====== Provided text

# Blue Dolphin?



## Sly Guy (Feb 15, 2005)

Here is one for the best of you. I recently purchesed a freshwater fish called a blue dolphin. light blue on top white on bottom with a stubby nose. I can not find any info on this fish and pet store will only refer to as blue dolphin. any body have one or ever heard of.  if so if u know of a website or another name that would be great. the pet store said he has only found one supplier with this fish.


----------



## Z Man (Jan 18, 2005)

Do a Google search for "Cyrtocara moorii". I'm sure you will find the fish you have.


----------



## Sly Guy (Feb 15, 2005)

the Cyrtocara moorii is more of a typical fish this fish is more shark like i updated pic to a little better one thanks for the suggestion


----------



## malawi4me2 (Jan 18, 2005)

Look up _Cetopsis coecutiens_ (_Cetopsis _meaning "whale-like" in appearance). It's a South American catfish of the family _Cetopsidae_, and are related to the parasitic _Candiru _catfishes. They grow up to 10" long, and are pretty active. They show up at LFS in my area occasionally at around 5" in length. It should eat just about anything that'll fit in it's mouth.


----------



## Sly Guy (Feb 15, 2005)

i believe that is it 
Fantastic thanks a bunch for those interested i included a pic that i found thanks to the last post
Common Name: Whale Cat 
Country(s) of Origin: Brazil, Peru, Bolivia, Colombia, Ecuador, Venezuela 
Synonym(s): Silurus coecutiens, Silurus caecutiens 
Size: 26.5cm. (10½ins) 
Temp: 22-28 (71-83f.) 
pH: 6.0-7.0. 
Photo Credit(s): Ian Fuller 
thanks again


----------



## Damon (Jan 18, 2005)

They show up here sometimes as well. Very expensive though.


----------



## lovin-heat27 (Jun 21, 2007)

*Hey*

We Have a blue dolifin as well and when we got him the store said that his main diet was blood worms and beef heart. But since we have had him it seems like he has gotten a little smaller but still seems healthy and loves to swim against the flow of the filter. He did eat some small feeder fish when we had him but not any more not our channel catfish and paddle nose are the the ones that eat them. But let me know if you have any tips about this fish it seems they are becoming more popular.


----------



## flamingo (Nov 5, 2005)

*The thread is about two years old*

If you have any pics of the paddlefish, pm them! lol


----------



## Guest (Jun 21, 2007)

============

## [Request]
In the forum thread about the blue dolphin fish, translate "They show up here sometimes as well." into Spanish. The records aren't needed to complete the task.

====== Records shown

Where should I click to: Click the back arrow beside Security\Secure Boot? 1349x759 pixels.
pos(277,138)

============
====== Records shown

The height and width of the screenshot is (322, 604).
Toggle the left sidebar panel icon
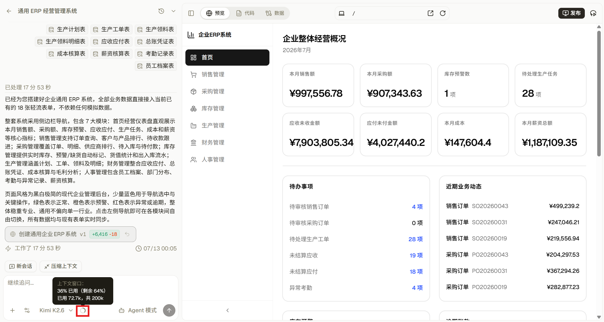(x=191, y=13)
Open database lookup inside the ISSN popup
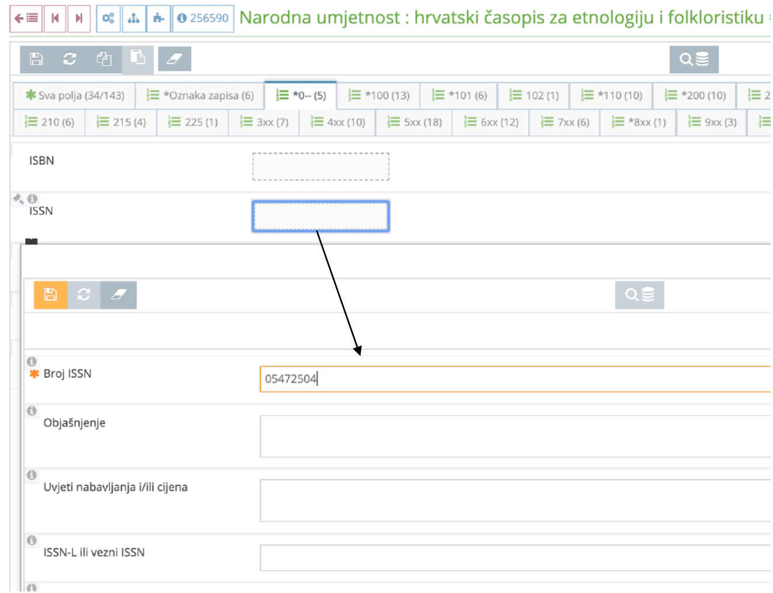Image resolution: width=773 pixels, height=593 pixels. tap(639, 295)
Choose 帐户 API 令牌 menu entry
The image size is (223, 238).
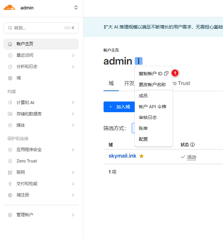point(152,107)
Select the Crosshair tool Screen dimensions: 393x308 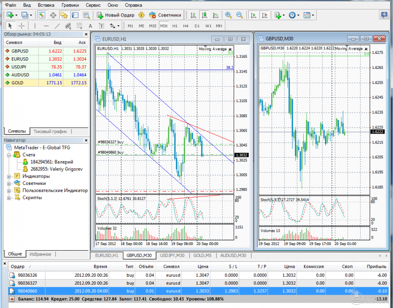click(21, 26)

============

## [Full output]
Aquí también aparecen a veces.